At least my mind is. The rest of me hasn't quite gotten the memo. Actually, I am not totally sure my mind has fully understood the memo. (I told you, it's a crazy train!)
Earlier this week we got to see Kevin's headstone for the first time. The monument company called and said it was in so we headed out to look at it. I was nervous. I wasn't sure how I would react. I wasn't sure how the kids would react. I honestly thought it might just end up being an ugly crying nightmare and I'd have to call in someone to rescue us and get us back in the van and drive us home. BUT GOD was so good. There was not a single tear. No eye even teared up. E walked right over to it, put his hands on it, then promptly sat on it and looked up at me with a big grin. S grabbed her phone (have no fear, there is no number attached to it and it only works on WiFi if I enter the password...but she loves taking pictures of random things on it) and snapped a few pictures. We smiled together, got some information from the owner, and hopped back in the van to continue the day. Not what I was expecting at all!

-----

#### Task to complete:
Carry on the blog post about seeing Kevin's headstone, beginning right after its final sentence.

#### Stored data entries:
-----

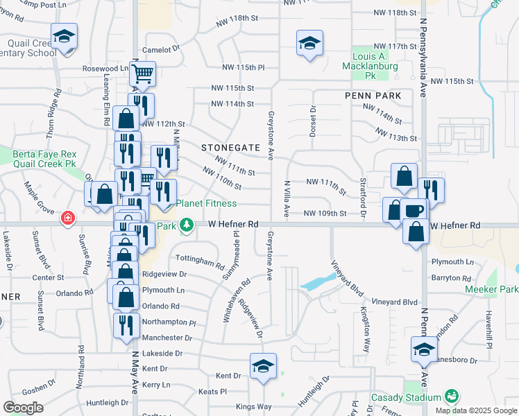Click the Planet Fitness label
206,203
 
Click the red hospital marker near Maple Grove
67,218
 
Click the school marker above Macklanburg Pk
308,43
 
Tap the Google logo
23,408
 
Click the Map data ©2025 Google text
475,410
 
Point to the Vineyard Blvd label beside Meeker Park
395,302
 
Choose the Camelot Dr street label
161,50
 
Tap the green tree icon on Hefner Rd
187,225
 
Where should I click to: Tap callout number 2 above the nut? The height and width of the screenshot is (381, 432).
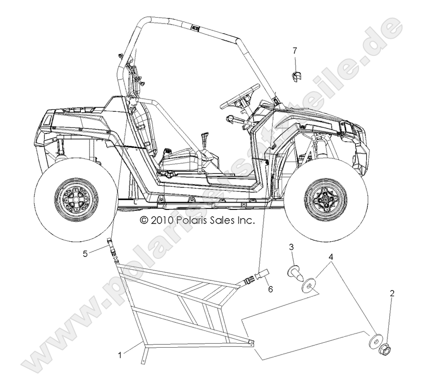(392, 294)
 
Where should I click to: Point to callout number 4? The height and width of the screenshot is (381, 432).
(331, 256)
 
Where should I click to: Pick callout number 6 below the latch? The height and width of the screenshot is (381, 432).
(270, 290)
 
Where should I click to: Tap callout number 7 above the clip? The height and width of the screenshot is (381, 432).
(295, 50)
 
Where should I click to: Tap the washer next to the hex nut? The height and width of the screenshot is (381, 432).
(375, 339)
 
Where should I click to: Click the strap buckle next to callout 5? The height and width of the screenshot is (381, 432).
(112, 246)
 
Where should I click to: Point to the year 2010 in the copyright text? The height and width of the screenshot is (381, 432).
(161, 221)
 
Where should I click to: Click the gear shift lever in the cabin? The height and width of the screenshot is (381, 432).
(205, 142)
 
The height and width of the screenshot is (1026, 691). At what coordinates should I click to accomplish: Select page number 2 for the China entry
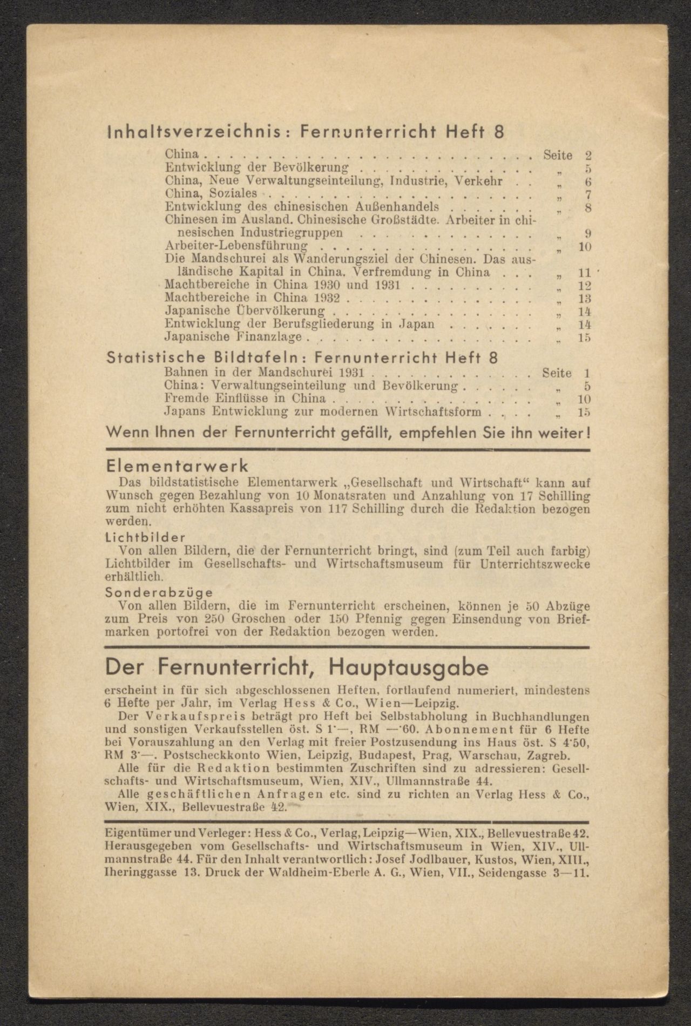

-----

#### Output of the exercise:
I got the call today that it was delivered to the cemetery, so it shouldn't be too long before they set it. I am not sure I am ready for this.There is just something so final about it all and I just don't know if my emotions can take it. I just might lose it and be like the weeping widow you see on TV who just has no control of anything; emotions, running nose, crying, anything. I do not want my kids to see me like that. I mean, they've seen me ugly cry more times than I can count, but I don't want them to connect that picture with Kevin's grave because what I want them to see is a mom who is grieving with hope. Because I am. But sometimes, that just doesn't look pretty or like I want it to look. Is it possible to be in grief and be totally shallow at the same time? Because I am.
And so conflicted at all times. There are times when I just feel dumb for still grieving. I feel ridiculous for still being overwhelmed at the most simple tasks. I feel silly for not being able to remember to take my phone or locking my keys in the house because my brain just doesn't function like it used to. Part of my brain is saying to me, "Get it together, woman! It's time to get back to life. You've known for years that death is part of this world, so quit crying about it and get back to living and loving the here and now. Other people are sacrificing their comfort and lives to share the Gospel with people around the world and you're still struggling to get out of bed most days. Seriously, you've been in mourning since his first trip to the ER last April. Suck it up and let's find our purpose and get going." I feel passionless and useless. Two things I hate feeling!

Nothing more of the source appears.